> _Supplied material_
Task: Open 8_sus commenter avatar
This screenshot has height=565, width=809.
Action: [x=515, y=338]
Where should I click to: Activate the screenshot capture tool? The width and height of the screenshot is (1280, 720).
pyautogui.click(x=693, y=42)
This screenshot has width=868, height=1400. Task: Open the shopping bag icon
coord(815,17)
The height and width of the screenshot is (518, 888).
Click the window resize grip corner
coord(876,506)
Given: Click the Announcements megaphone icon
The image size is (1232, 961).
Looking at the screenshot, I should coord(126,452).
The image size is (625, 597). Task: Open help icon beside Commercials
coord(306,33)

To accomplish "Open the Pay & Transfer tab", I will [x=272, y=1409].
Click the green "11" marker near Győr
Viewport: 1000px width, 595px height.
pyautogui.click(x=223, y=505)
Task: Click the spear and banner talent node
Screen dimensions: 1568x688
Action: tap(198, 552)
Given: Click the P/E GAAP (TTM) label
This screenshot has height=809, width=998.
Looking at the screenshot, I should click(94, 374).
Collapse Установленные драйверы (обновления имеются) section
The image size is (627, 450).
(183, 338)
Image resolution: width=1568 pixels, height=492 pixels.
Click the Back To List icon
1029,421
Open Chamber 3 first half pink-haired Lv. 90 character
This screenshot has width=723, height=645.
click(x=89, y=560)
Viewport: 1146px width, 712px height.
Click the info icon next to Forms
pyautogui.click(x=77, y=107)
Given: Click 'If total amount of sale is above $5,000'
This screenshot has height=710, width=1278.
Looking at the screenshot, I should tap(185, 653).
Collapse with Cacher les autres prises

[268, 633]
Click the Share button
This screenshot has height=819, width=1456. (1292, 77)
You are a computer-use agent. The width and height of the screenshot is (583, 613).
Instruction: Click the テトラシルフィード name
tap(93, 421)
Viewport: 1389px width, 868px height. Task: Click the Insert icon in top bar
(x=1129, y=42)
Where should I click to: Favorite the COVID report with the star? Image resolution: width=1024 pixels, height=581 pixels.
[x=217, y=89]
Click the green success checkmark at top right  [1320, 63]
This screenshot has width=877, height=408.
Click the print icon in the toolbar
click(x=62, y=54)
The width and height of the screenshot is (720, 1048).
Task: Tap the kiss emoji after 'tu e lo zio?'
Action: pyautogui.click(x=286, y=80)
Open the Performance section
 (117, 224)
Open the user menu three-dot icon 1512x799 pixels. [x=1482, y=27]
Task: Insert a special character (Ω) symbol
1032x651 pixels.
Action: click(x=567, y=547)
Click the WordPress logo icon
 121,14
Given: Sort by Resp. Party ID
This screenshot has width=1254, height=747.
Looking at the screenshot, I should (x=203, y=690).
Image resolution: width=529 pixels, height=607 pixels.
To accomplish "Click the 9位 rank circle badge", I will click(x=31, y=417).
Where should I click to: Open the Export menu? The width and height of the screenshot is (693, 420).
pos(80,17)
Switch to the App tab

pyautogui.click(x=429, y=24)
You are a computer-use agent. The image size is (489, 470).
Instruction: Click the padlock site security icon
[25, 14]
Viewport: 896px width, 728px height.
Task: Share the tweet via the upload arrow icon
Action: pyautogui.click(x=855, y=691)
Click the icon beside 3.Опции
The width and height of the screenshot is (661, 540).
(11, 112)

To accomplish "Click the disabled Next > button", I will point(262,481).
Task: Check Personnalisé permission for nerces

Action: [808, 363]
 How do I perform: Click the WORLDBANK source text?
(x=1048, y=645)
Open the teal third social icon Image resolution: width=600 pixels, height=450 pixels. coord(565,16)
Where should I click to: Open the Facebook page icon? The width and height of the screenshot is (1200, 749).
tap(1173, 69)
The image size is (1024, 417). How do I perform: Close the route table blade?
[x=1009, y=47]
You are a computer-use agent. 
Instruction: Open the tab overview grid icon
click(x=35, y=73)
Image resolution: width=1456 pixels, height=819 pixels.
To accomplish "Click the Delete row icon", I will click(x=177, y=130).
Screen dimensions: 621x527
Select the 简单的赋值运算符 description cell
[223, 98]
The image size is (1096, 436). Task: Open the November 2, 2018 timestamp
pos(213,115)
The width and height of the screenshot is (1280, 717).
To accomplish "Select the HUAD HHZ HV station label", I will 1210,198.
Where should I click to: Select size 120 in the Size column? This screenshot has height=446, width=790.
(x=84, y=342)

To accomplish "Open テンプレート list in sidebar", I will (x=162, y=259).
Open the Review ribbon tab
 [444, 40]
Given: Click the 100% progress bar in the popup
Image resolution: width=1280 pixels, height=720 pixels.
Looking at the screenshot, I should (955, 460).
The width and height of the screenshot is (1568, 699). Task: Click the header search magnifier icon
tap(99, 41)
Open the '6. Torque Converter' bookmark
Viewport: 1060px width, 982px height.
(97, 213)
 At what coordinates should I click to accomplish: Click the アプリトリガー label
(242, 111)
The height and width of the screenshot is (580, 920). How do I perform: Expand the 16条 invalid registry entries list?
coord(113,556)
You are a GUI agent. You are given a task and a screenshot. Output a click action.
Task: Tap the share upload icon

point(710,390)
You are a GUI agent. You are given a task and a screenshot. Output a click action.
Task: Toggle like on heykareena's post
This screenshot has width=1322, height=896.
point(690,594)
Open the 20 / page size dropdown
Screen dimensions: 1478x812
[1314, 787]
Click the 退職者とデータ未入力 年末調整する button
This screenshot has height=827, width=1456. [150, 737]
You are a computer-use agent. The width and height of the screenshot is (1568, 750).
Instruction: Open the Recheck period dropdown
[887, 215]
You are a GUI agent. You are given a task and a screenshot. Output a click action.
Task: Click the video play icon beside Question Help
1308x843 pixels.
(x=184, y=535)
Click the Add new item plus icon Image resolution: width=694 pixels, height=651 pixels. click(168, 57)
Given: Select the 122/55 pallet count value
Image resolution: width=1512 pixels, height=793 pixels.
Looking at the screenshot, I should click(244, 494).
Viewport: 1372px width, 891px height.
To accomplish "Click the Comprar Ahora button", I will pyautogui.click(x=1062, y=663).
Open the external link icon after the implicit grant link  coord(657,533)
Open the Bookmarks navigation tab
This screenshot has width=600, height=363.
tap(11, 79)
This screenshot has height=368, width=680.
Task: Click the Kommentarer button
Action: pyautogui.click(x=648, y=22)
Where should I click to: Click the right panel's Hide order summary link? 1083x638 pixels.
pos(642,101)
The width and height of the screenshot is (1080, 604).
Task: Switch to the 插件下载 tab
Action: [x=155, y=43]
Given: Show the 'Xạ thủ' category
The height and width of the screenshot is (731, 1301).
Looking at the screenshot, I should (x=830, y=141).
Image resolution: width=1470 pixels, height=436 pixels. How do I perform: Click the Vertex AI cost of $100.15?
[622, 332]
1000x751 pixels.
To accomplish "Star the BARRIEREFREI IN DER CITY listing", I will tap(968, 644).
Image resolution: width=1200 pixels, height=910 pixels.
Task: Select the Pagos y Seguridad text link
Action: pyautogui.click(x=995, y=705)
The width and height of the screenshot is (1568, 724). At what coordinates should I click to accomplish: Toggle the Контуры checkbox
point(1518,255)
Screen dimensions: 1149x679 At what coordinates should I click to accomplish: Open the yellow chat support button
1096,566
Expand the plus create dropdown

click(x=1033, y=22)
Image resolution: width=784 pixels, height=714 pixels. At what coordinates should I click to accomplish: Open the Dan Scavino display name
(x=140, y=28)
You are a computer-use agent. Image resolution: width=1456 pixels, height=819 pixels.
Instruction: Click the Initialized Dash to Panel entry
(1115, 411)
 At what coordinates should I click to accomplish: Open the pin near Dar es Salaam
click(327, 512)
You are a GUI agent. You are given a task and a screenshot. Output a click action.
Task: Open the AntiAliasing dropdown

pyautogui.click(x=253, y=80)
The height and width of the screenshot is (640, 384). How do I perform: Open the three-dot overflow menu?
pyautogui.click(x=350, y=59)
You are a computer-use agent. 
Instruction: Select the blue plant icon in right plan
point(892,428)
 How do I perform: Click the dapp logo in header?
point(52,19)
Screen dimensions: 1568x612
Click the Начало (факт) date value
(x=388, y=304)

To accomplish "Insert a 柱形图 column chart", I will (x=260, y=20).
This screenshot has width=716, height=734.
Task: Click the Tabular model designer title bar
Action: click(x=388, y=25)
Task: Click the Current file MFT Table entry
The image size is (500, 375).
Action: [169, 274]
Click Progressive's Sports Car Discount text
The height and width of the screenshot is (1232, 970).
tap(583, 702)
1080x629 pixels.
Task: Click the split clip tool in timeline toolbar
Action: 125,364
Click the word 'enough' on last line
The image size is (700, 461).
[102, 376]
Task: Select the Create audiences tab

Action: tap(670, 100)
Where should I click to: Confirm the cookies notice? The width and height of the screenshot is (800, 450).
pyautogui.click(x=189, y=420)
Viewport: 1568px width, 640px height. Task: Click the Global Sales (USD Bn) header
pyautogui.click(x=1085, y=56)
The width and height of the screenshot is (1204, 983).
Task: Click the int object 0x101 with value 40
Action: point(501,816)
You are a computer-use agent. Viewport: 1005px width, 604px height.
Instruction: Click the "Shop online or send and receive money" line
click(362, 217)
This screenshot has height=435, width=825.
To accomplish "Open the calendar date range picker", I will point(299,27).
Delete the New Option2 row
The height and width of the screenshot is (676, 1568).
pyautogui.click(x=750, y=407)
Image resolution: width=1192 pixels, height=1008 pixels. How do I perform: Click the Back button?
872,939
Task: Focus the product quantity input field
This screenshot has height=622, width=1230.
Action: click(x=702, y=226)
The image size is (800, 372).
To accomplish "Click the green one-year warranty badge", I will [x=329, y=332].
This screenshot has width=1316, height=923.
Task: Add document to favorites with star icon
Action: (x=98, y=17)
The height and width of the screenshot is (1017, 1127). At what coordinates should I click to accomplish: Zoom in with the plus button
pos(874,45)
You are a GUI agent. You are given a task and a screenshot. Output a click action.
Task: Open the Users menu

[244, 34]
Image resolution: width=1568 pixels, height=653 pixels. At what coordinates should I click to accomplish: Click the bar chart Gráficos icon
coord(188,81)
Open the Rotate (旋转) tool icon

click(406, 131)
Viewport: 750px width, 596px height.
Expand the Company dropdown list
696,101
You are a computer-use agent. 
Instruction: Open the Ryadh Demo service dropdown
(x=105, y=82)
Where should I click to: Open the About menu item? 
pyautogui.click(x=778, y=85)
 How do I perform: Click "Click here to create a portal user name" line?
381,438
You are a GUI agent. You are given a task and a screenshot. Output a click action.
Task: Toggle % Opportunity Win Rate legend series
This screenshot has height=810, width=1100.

> _Task item_
Would you output, unchanged, each line from the start of the records to the line that holds "Image resolution: width=1568 pixels, height=492", both included and nothing else?

> _Result of this task_
Task: Open 8_sus commenter avatar
This screenshot has height=565, width=809.
Action: [x=515, y=338]
Where should I click to: Activate the screenshot capture tool? The width and height of the screenshot is (1280, 720).
pyautogui.click(x=693, y=42)
This screenshot has width=868, height=1400. Task: Open the shopping bag icon
coord(815,17)
The height and width of the screenshot is (518, 888).
Click the window resize grip corner
coord(876,506)
Given: Click the Announcements megaphone icon
The image size is (1232, 961).
Looking at the screenshot, I should coord(126,452).
The image size is (625, 597). Task: Open help icon beside Commercials
coord(306,33)

To accomplish "Open the Pay & Transfer tab", I will [x=272, y=1409].
Click the green "11" marker near Győr
Viewport: 1000px width, 595px height.
pyautogui.click(x=223, y=505)
Task: Click the spear and banner talent node
Screen dimensions: 1568x688
Action: tap(198, 552)
Given: Click the P/E GAAP (TTM) label
This screenshot has height=809, width=998.
Looking at the screenshot, I should click(94, 374).
Collapse Установленные драйверы (обновления имеются) section
The image size is (627, 450).
(183, 338)
Image resolution: width=1568 pixels, height=492 pixels.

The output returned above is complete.